-- Begin EXERCISE MATERIAL --
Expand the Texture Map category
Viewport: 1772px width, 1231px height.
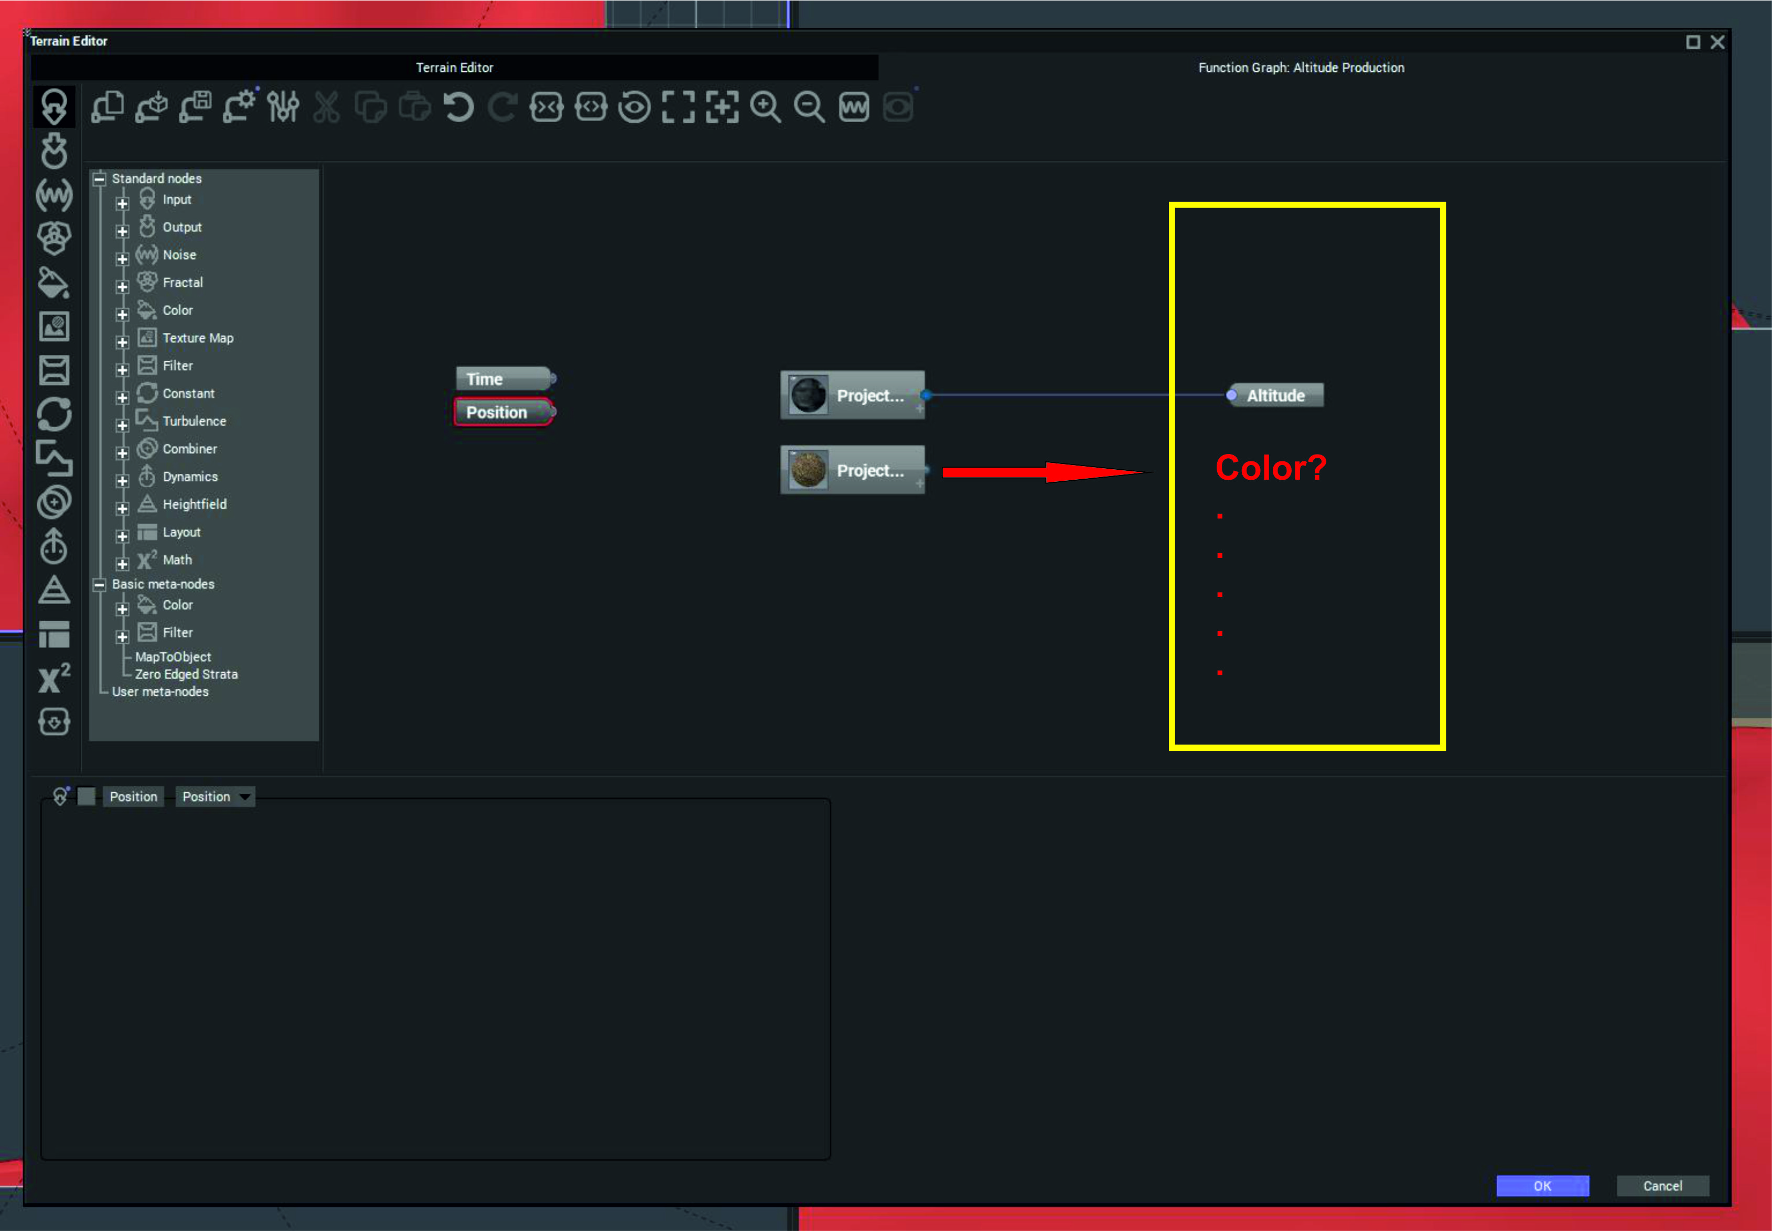pos(122,342)
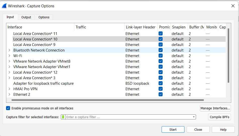
Task: Click the vertical scrollbar of the interface list
Action: pos(228,55)
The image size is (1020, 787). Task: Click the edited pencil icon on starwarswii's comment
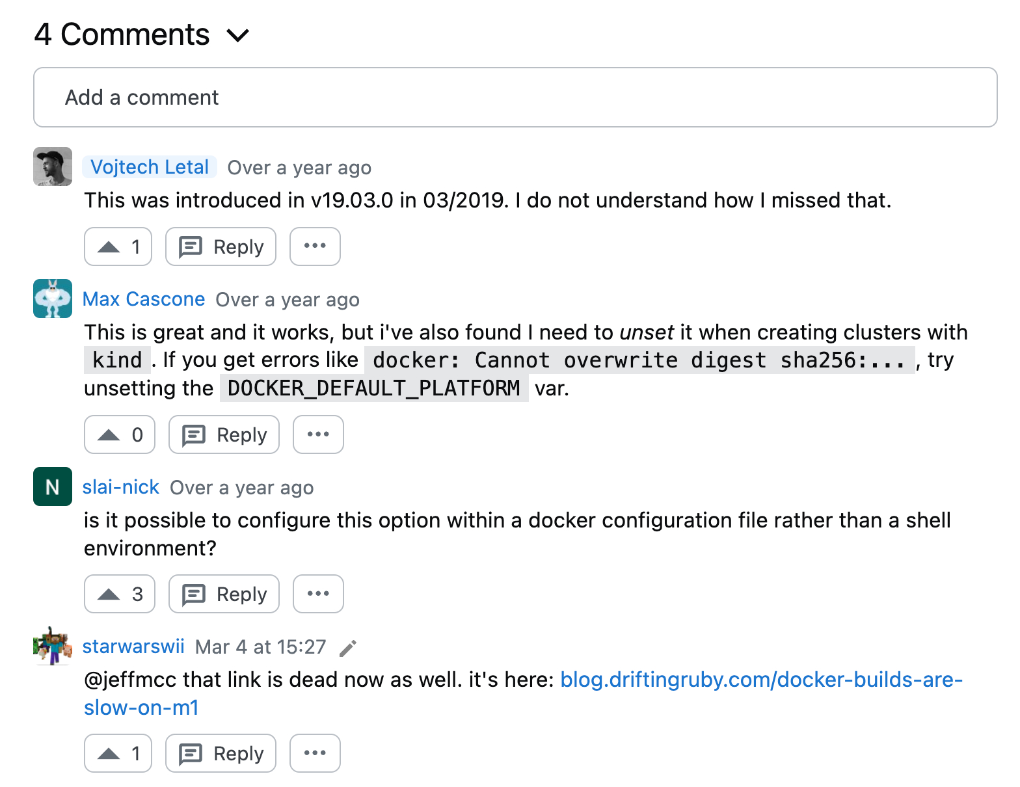tap(348, 648)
-- End EXERCISE MATERIAL --
### EXERCISE BRIEF
Reproduce every line of the listing above word for word, and leave out the pictures.

### THE COMPLETED TASK
Expand the Texture Map category
Viewport: 1772px width, 1231px height.
pos(122,342)
Task: Click the vertical scrollbar of the interface list
Action: pos(228,55)
The image size is (1020, 787). Task: Click the edited pencil icon on starwarswii's comment
tap(348, 648)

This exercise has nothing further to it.